The Day After Doomsday

Robby BradfordChristianity, end times, eschatology, Jesus Christ, judgment dayLeave a Comment

So, it’s come and gone.  No rapture, no global earthquake.  What lessons could Christians take from this unfortunate PR disaster?  It’s true this was a small following that made bold pronouncements that the world would end on Saturday, May 21, 2011 at 6PM, but Family Radio had 2000 billboards, dozens of radio stations, and were broadcasting into 30 languages.
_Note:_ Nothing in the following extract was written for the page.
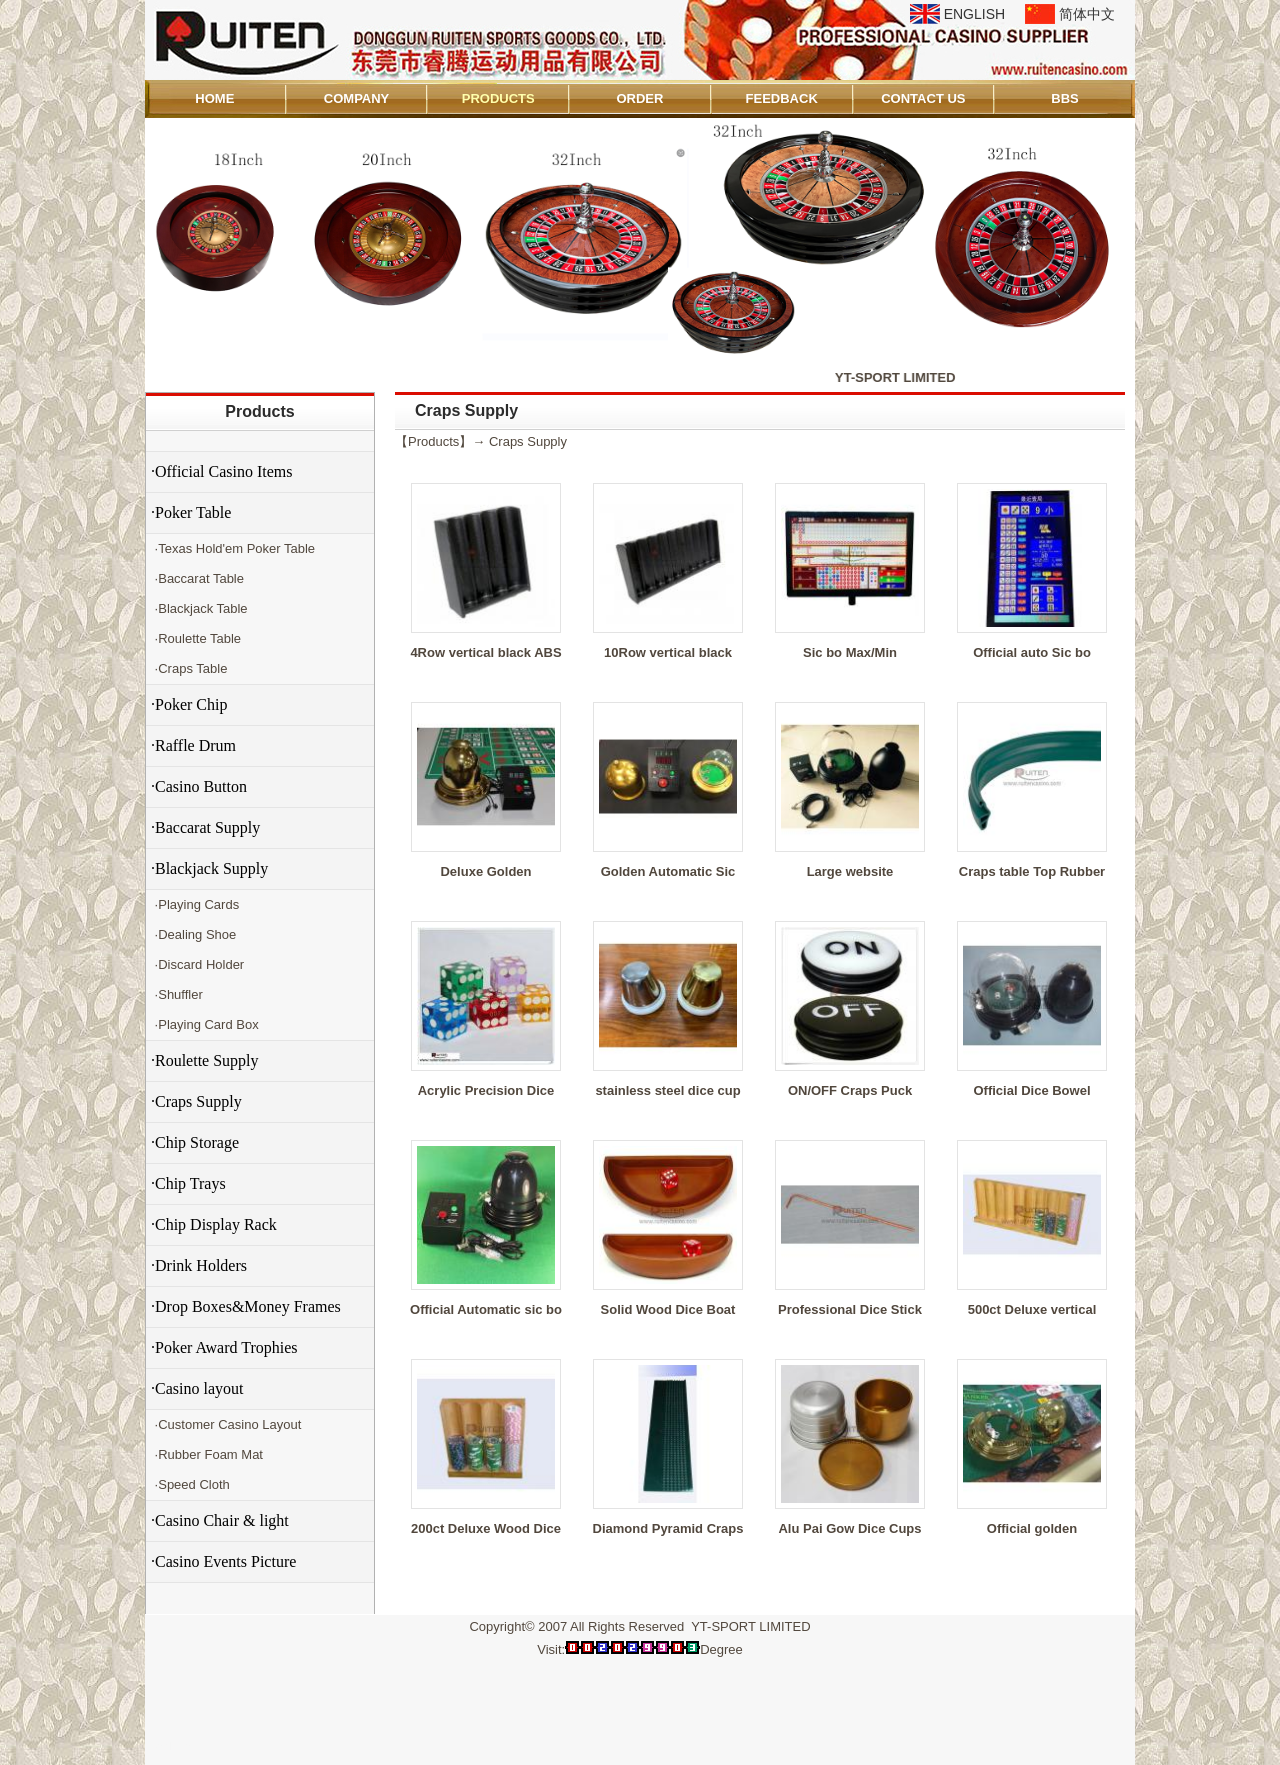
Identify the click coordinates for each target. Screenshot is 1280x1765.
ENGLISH (974, 14)
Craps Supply (528, 441)
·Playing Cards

For me, here are some lessons I’m taking away:

  1. If it’s sensational and a Christian organization claims it, it is most likely false.  More than this prediction of the end of the world, there have been the suggestions that Ronald Reagan and Mikhail Gorbachev were the Antichrist, that the FCC was going to ban Christians from broadcasting, and that Proctor and Gamble was owned by occultists.  Time and time again conspiracy theories and predictions of the spectacular have proven false.  While I don’t personally know anyone who followed Camping or believed the jig was going to be up on Saturday, I have known otherwise level-headed believers who have bought into the ridiculous.  
  2. I should desire for Christ to return.  I think it’s more than fair to say to all those who were preparing for the End were wanting a good thing.  It’s good to want be with God and to desire the Second Coming of Christ.  When I forget that my possessions, plans, and ambitions need to be secondary to Christ’s return and the task of spreading his message to the ends of the earth, I have diverged from the path that Jesus has called me to walk.
  3. What is happening in the world NOW matters to God.  Some intellectuals have accused Christians of acting morally irresponsibly in an effort to hasten the end of the world.  They claim the reason evangelical Christians, who have a strong conviction and interest in the End, care less about the environment, their health, and solving poverty and other systematic societal injustices is because we don’t care about the world around us, but only the world to come.  That’s a distortion of what I think most Christians believe, but a point I think we need to pause and think about.  You and I are given the charge by Jesus to “Occupy” till he comes.  How might our occupation more significantly impact present-day issues.  I’m not talking about political activism, either.  I am talking action, and I would love to hear what some of you think about this point. 
  4. Ministry money needs to be spent on items that have lasting transformational value.  Instead of spending what must have been millions on the end of the world campaign, setting up orphanages, ministerial training centers, schools, feeding programs or building churches in needy places would have had a longer and more fruitful impact in the world than spending what was spent on this kind of public warning that the end was near.  I will thinking long and hard about the kinds of things I give to and that I lead my church in financially supporting in the future.  
There you have it–my take-aways from the Doomsday that wasn’t but will be someday.
Come quickly, Lord Jesus and help me be a wise and shining light in your world until you do.